Pandemi Covid-19 terbukti tidak menyurutkan para atlet untuk tetap bersemangat meraih prestasi terbaik di ajang internasional ini. Menpora juga menambahkan bahwa ke 28 atlet yang lolos ke Tokyo sudah melalui klasifikasi, “Mereka yang lolos ke Tokyo sudah melalui kualifikasi, setelah lolos kualfikasi mereka tetap berlatih. Kita berharap dari apa yang mereka siapkan baik secara fisik maupun mental,” tutur Menteri Amali.
Olimpiade Tokyo 2020 secara resmi dibuka pada Jumat 23 Maret 2021 dengan memperebutkan 33 cabang olahraga dan diikuti oleh 204 negara. Indonesia sendiri melalui Komite Olimpiade Indonesia (KOI) memutuskan untuk turut ambil bagian dalam 8 cabang olahraga (cabor).
Kedelapan cabor yang diikuti yaitu, atletik, panahan, rowing, menembak, bulu tangkis, angkat besi, renang, dan angkat berat. Kedelapan cabor ini ditargetkan dapat meraih prestasi maksimal yang berdampak pada peningkatan raihan peringkat bagi Indonesia. Sehingga, kata Menpora, semua cabang olahraga yang sudah lolos kualisifkasi diharapakan bisa berkontribusi pada peningkatan peringkat.
Foto dok : NOC Indonesia
Perunggu di cabang angkat besi kelas 49 kilogram putri yang diraih lifter putri, Windy Cantika Aisah, menjadi medali pertama yang diraih kontingen Indonesia di Olimpiade Tokyo 2020. Atlet asal Jawa Barat itu berhasil mengangkat beban total 194 kg dengan rincian 84 kg snatch dan 110 kg clean & jerk. Windy yang baru 19 tahun itu berhasil merebut medali perunggu, sedangkan perak diraih Chanu Mirabai (India) dan emas diraih oleh lifter Hou dari China.

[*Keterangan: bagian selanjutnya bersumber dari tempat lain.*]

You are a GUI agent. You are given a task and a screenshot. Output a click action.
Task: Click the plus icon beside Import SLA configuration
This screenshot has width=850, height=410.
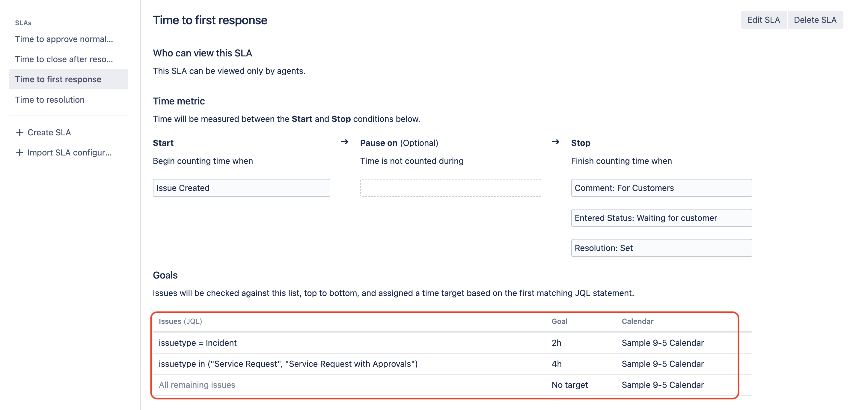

Usai mendapatkan kabar lifter Windy meraih medali perunggu. Menpora Amali yang juga mewakili Presiden Jokowi langsung video call pelatih angkat besi Indonesia, Dirdja Wihardja dan CdM kontingen Indonesia untuk Olimpiade Tokyo, Rosan Perkasa Roeslani dan Windy sendiri sebagai bentuk apresiasi pemerintah atas pencapaian yang luar biasa tersebut.